Sadly, that is by far the most common way that websites are hosted today — on shared hosting environments. However, it is NOT how we do it.

We run our own, exclusive physical hardware server located in a highly secured data center connected to multiple Tier 1 backbones and backed up by a sophisticated emergency backup system. No one but us has access to this system, other than through typical browser-based, well sand-boxed admin panels. Meltdown and Spectre appear to be almost impossible to exploit remotely, and that is good news for us, and our clients, too.

Disclaimer number one: a few of our older sites that require outdated operating system software do run on virtual servers. There are only a handful of such sites that we still maintain, however, and given the age of the software, there are probably easier ways to attack them, should anyone wish to.

Disclaimer number two: We also keep a backup server in a virtual hosting environment. This is so that, should our main server fail, we can quickly point our clients’ domain names at the backup while we rebuild the main server. This system is intended to ensure that no client ever experiences downtimes of more than 4 hours (our typical nameserver time-to-live). The threat of a Meltdown- or Spectre-style attack on this virtual backup server is quite low, however, because it uses the system processor only rarely, during routine, scheduled synchronizations with the main server that typically do not involve passwords or other sensitive data.

Dedicated hardware is expensive, but inherently faster and more secure than any other approach. Might as well have the best.

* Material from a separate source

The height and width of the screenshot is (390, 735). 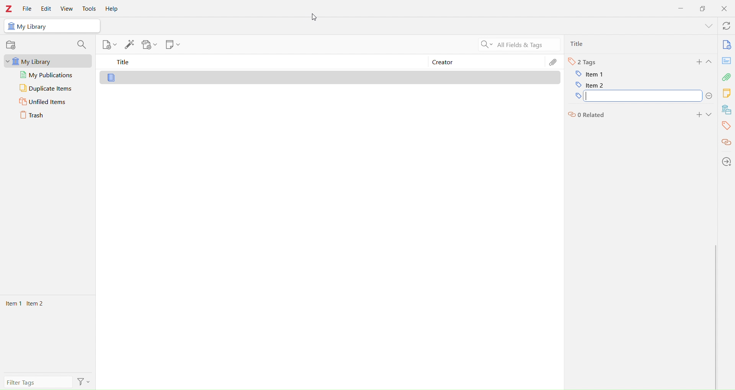 I want to click on All Filters & Tags, so click(x=517, y=46).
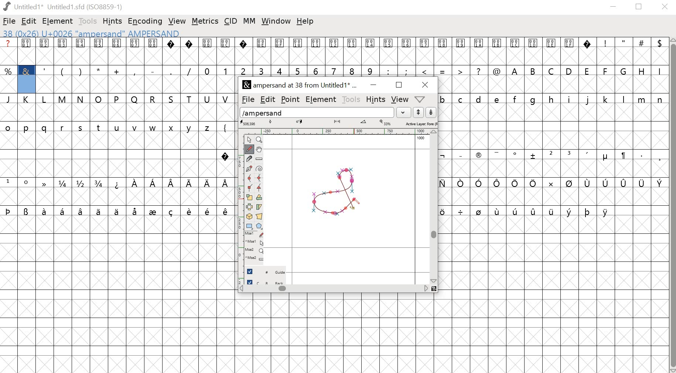 The image size is (676, 373). Describe the element at coordinates (226, 98) in the screenshot. I see `V` at that location.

Incidentally, offsite backups are only part of our “belt, suspenders, and parachute” commitment to securing your data. Our dedicated server has two drives. For best performance, one drive handles the live databases and backs up the webserver filesystem. The other serves up the filesystem and backs up the database. The last time we lost a drive, we were on vacation at our in-laws ranch. It was the day after Thanksgiving. We stayed up all night with a borrowed laptop and cellphone, but by morning, all of our sites were fully restored and operational, and not a single client noticed the interruption.

We have never had to use our off-site backups. But, in the event California falls into the ocean, there they are.